Il giornale rileva che Leavitt e altre fonti anonime della Casa Bianca mettono l’accento più su quel che il presidente non ha detto che su quel che ha detto; e chiosano che l’evacuazione dei palestinesi sarebbe temporanea. Un titolo del New York Times recita: “Funzionari di Trump prendono le distanze dal piano del presidente”.
Preoccupazioni e perplessità emergono anche fra i congressman repubblicani, con una vivacità come minimo inconsueta nei confronti di Trump. Quanto alle Nazioni Unite, evocano, come altri nel Mondo, un rischio di “pulizia etnica”.

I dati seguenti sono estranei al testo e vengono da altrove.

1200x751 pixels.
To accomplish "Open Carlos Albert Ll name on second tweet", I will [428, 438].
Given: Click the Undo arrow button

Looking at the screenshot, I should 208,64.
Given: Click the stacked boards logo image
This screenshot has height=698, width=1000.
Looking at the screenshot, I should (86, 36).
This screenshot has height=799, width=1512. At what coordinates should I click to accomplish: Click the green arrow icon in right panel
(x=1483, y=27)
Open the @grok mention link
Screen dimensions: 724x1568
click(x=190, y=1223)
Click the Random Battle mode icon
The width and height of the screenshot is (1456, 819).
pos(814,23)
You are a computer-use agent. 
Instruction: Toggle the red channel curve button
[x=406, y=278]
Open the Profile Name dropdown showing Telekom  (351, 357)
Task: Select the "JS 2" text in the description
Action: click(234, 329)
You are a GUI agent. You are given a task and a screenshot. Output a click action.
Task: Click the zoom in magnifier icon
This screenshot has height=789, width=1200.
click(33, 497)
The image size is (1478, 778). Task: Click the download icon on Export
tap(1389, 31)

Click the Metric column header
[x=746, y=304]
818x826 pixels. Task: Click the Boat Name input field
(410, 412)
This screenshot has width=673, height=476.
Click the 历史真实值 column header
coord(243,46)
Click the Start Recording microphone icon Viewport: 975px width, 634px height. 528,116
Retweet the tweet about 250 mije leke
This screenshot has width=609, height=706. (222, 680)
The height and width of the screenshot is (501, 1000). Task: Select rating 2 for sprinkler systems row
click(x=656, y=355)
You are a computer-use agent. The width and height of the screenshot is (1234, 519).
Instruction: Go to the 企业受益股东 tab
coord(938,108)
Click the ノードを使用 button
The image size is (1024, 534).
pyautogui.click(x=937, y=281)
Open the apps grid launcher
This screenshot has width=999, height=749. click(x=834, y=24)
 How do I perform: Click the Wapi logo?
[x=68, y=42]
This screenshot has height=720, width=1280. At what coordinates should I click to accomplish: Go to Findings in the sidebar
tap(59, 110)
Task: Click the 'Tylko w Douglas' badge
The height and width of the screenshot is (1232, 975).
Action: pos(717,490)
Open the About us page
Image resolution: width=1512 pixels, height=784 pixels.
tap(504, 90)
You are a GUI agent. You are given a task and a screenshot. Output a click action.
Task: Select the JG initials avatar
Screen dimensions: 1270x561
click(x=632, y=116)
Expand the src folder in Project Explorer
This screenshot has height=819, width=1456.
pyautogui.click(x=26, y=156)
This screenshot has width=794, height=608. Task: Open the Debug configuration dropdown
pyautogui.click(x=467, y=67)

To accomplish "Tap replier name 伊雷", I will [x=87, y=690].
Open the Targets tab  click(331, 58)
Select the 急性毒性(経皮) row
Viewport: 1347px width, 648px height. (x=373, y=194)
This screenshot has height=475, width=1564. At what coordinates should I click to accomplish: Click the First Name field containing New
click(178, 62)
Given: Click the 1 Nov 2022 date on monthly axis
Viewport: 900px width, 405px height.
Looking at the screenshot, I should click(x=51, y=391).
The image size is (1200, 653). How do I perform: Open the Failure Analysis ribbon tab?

Trump 2: migranti, avanti con accordi con Paesi terzi
Sempre sul fronte esteri, il Washington Post informa che il segretario di Stato Usa Marco Rubio ha concluso un altro accordo con un Paese terzo, il Guatemala, per accogliere migranti illegali espulsi dagli Stati Uniti.
L’intesa con il presidente guatemalteco Bernardo Arevalo segue quelle già raggiunte, a vario titolo, e con varie contropartite, con Colombia, Venezuela ed El Salvador. Il trasferimento dei migranti dagli Stati uniti nei Paesi di provenienza o, comunque, di accoglienza sarà pagato da Washington.
C’è invece confusione su Panama. Fonti Usa avevano annunciato che le unità navali Usa sarebbero state esentate dai noli del canale, ma fonti panamensi non lo confermano, anzi lo negano.
Trump 2: Ap, Trump e Musk scuotono le fondamenta della democrazia statunitense
Il Trump 2 va avanti a ritmi serrati a colpi di ordini esecutivi sui migranti, sulla negazione dei diritti di genere e del contrasto alle discriminazioni, con epurazioni e licenziamenti di dipendenti pubblici. Secondo l’Ap, Trump e il suo sodale Elon Musk, incaricato di rendere più efficiente l’Amministrazione federale, stanno “smantellando l’Amministrazione” e “scuotono le fondamenta della democrazia statunitense”: “Il presidente Trump – nota l’Ap – ha incaricato Musk, l’uomo più ricco al mondo, di rivedere da capo a fondo la più antica democrazia del mondo moderno e, per ora, i risultati sono stupefacenti, se non allarmanti e illegali, e vengono contestati in decine di tribunali in tutta la Nazione”.
Le contestazioni giudiziarie dei provvedimenti annunciati, infatti, si susseguono. Una giudice federale del Maryland, Deborah L. Boardman, ha ieri reso permanente, e valido su scala nazionale, lo stop alla direttiva del presidente che sospendeva l’emendamento della Costituzione che sancisce lo ius soli.
Lo stop di Boardman estende quello, valido 14 giorni, emanato a gennaio da un giudice di Seattle, nello Stato di Washington. L’ordine della giudice del Maryland accoglie il ricorso di organizzazioni per i diritti civili. L’Amministrazione Trump farà appello.
Se l’opposizione democratica resta impotente e quasi ibernata, l’opinione pubblica liberal, superata una fase di sconcerto e sbigottimento, sembra risvegliarsi con manifestazioni di protesta segnalate in città di tutta l’Unione.